Imagine the reaction I expected, David, when I came trotting down the beach with a 3 pound crustacean and two big cantelopes. Jennifer gasped in mock shock, broke out in a hearty round of laughter and said, “make me lunch baby, I’m starved.” I guess times have changed. I scurried off to rub 2 sticks and start a fire.
Lobster Salad with Melon and Lime Aioli
Zest of one lime
Juice of half of said lime
1 egg yolk
1/2 cup olive oil
2 cloves garlic
1/2 teaspoon mustard
Pinch of salt
1 Tbs chopped cilantro
Crush the garlic in a mortar and pestle. Put the crushed garlic in a mixing bowl, add the salt, egg yolks, lime juice and whisk until combined well.
While your whisking with one hand, add the olive oil in a thin, steady stream with the other.

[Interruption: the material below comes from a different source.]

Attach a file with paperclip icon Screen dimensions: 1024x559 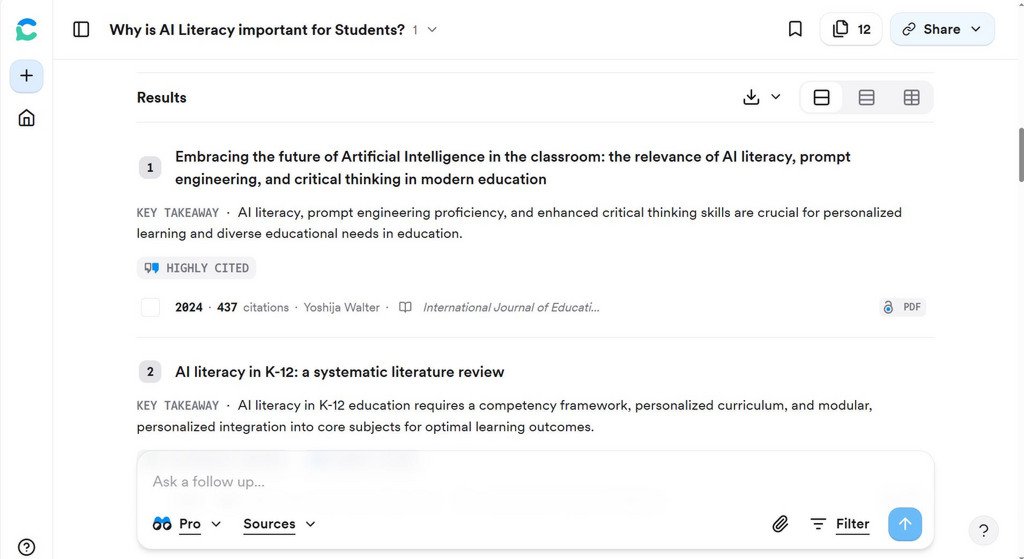click(x=780, y=524)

Make sure all the oil is incorporated with each stroke or the sauce will break and the party’s over. When you’ve added all the oil and the sauce has thickened, stir in chopped cilantro. Store in the fridge for about 30 mins.

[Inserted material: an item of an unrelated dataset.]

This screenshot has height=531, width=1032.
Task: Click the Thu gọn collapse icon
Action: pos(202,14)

Thank the Gods for the gift of food and be a sympathetic warrior. With your large chef’s knife, bring the lobster to a swift end by plunging it into the head and cutting the head in half. The lobster won’t like this much and will make quite a fuss, but it’s much like the headless chicken. The God’s will reward you justly for your brave sensitivity.
Bring a large pot of water to a boil and submerge the lobster for about 2 minutes. Remove the lobster from the pot and rinse in cold water. Remove the meat from the exoskeleton with your kitchen shears or your bare hands and teeth. I prefer gloves.
The lobster will not be completely cooked through. Cut into chunks that are managable for a modern gal. Sautee shallot for 2 or 3 minutes in clarified butter, then add the lobster and sautee until just set. Set aside to cool while you prep the rest of the ingredients.
The cooked meat from your 3lb. spiny lobster
1/4 cup of aioli, you can add more as necessary
1 ripe cantelope or musk melon cut into small cubes
3 ripe plum tomatoes, chopped
3 scallions, chopped
1 jalapeño, minced
1/4 teaspoon salt to taste
Cut the avocado into thin slices, rub with lime juice and arrange on the plate or cut the avocado in half and mound the lobster salad into the depression. Garnish the plate with lime and green olives. Serve the salad with a chelada sin hielo.
Jennifer and I just celebrated our 13th anniversary and the party is still on.